◆ Ringkasan Tugas a ◆
Jawab pertanyaan berikut berdasarkan artikel tentang urbanisasi:
(i) Berapa perkiraan Disdukcapil DKI tentang jumlah pendatang baru saat arus balik Lebaran?
(ii) Berapa jumlah pemudik yang diprediksi tahun ini?
(iii) Di kota mana perputaran uang di Indonesia terpusat?

◆ Kutipan Sumber ◆
________

Ekonomi Desa versus Urbanisasi

Sabtu, 08 Agustus 2015 - 10:17 WIB
Ekonomi Desa versus Urbanisasi
Ekonomi Desa versus Urbanisasi
A A A
Menjelang berakhirnya masa libur Lebaran, istilah urbanisasi tampaknya kembali menjadi perbincangan.

Walaupun jika kita berpikir secara rasional, urbanisasi tidak lagi menjadi hal yang khusus terjadi dalam momen seperti itu saja. Terbukanya Kota Jakarta membuat warga dari berbagai daerah dapat berurbanisasi kapan pun mereka mau. Dinas Kependudukan dan Pencatatan Sipil (Disdukcapil) DKI memperkirakan pendatang baru saat arus balik lebaran mencapai 68.537 orang.

Jumlah pemudik tahun ini diprediksi mencapai 3.616.714 jiwa, sementara arus balik mencapai 3.685.212 jiwa. Jumlah yang demikian banyak tentu semakin menambah daftar panjang masalah yang dimiliki ibukota dari negara Indonesia ini. Masyarakat pendatang yang memiliki skill saja belum tentu dapat bersaing di tengah ketatnya persaingan kerja di Jakarta, apalagi mereka yang datang hanya bermodal nekat saja seperti kebanyakan mereka saat ini.

Pada akhirnya para pendatang yang sudah memutuskan untuk mengadu nasib di Jakarta ini merasa malu jika harus kembali ke kampung halamannya tanpa membawa apaapa. Berbagai hal mereka lakukan di Jakarta walau harus dengan mengemis sekalipun.

Dari situ timbullah berbagai masalah, mulai dari kemacetan karena semakin banyak penduduk Jakarta, meningkatnya kawasan kumuh hingga tingginya tingkat kriminalitas. Perilaku masyarakat desa yang berbondongbondong mengadu nasib ke kota bukanlah terjadi tanpa sebab.

Kondisi perekonomian desa yang memang sudah “mentok” membuat masyarakat berpikir untuk mengadu nasib di perkotaan seperti Jakarta yang kita tahu kondisi perekonomian jauh lebih maju. Fakta bahwa perputaran uang di Indonesia ini terpusat di Jakarta semakin memperkuat terjadinya urbanisasi yang terus meningkat setiap tahunnya.

________

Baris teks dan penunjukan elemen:
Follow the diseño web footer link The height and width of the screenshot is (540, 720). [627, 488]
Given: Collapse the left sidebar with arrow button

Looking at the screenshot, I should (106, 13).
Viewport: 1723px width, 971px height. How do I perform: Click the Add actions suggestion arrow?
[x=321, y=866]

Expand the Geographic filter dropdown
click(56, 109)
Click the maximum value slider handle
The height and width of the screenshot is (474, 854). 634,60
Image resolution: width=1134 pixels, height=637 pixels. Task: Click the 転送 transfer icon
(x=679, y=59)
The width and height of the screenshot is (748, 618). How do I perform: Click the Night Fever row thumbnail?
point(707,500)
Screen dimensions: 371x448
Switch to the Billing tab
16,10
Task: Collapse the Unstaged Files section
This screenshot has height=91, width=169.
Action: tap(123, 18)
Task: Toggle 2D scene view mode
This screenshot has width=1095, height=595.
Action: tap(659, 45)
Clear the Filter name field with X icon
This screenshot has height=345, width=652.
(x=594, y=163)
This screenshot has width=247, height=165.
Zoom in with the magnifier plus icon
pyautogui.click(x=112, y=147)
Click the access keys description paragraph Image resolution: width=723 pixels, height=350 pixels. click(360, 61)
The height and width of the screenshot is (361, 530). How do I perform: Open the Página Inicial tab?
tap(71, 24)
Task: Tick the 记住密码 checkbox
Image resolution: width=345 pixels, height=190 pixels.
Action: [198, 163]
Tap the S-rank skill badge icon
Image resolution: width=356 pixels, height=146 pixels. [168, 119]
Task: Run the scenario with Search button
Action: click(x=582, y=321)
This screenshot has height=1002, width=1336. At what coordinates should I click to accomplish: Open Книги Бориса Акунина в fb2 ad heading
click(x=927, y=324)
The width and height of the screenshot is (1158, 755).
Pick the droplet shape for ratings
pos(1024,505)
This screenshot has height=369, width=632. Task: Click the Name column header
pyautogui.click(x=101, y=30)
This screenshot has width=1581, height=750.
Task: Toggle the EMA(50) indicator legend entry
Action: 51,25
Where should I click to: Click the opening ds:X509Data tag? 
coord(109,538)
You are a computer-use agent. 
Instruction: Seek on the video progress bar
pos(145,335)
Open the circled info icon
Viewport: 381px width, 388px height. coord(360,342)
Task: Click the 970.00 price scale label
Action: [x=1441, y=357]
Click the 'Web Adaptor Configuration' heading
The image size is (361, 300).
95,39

________

◆ Ringkasan Tugas b ◆
Laporkan setiap baris yang memuat kata "icon", dengan memperhatikan huruf besar dan kecil.

◆ Jawaban Lengkap a ◆
(i) 68.537 orang.
(ii) 3.616.714 jiwa.
(iii) Jakarta.

◆ Jawaban Lengkap b ◆
Image resolution: width=1134 pixels, height=637 pixels. Task: Click the 転送 transfer icon
Clear the Filter name field with X icon
Zoom in with the magnifier plus icon
Tap the S-rank skill badge icon
Open the circled info icon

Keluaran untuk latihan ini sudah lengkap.